I Told You MySpace Should Focus On Music
According to recent Nielsen data for June 2009, traffic to MySpace Music has grown 190% since its launch in September 2008 and year-over-year traffic to the URL has increased a whopping 1,017%. Additionally, MySpace Music the third largest music destination on the web (within that category of sites) only behind AOL Music and Yahoo! Music. While MySpace Music is still behind AOL and Yahoo! it is beating out other popular music oriented sites like MTV, MSN Music, and Pandora.
The majority of the traffic is coming from the age groups 12-17 and 18-24. Visitors between the ages 12 and 17 were 2.4 times more likely than the average active Internet user to visit MySpace Music, while visitors between 18 and 24 were 2.2 more likely than the average Internet user to visit the site in June. (See charts after the jump)

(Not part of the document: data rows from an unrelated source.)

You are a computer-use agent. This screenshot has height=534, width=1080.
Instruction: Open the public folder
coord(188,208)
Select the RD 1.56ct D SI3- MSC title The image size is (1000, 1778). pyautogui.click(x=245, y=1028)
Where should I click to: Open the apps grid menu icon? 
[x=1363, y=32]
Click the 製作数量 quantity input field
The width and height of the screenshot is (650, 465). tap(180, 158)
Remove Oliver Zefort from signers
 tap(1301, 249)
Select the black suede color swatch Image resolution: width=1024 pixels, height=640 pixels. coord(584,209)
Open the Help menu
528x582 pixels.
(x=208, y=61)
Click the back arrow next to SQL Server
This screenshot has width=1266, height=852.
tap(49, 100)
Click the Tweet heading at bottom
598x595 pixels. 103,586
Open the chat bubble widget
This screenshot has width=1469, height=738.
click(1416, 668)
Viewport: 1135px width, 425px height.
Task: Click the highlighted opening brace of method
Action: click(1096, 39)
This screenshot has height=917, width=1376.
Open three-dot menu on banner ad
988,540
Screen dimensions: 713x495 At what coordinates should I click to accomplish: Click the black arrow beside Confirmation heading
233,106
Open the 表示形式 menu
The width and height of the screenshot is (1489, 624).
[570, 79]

It was only last month when I wrote that MySpace was floundering and needed to refocus themselves. I suggested that they focus on music which is what the site originally was meant to do – promote music for bands. If these numbers don’t make MySpace’s new CEO Owen Van Natta consider that music is what actually makes this site tick then MySpace is in for even more bad news. It’s hard to deny that music is the key to MySpace’s success – the numbers don’t lie.
MySpace needs to work with artists to gain exclusive releases from artists and work to become the premier place for artists to want to release their music to first. Whether it be an exclusive single or album (even if it’s just for a select period of time) that’s what MySpace needs to do to get to the top of the music industry.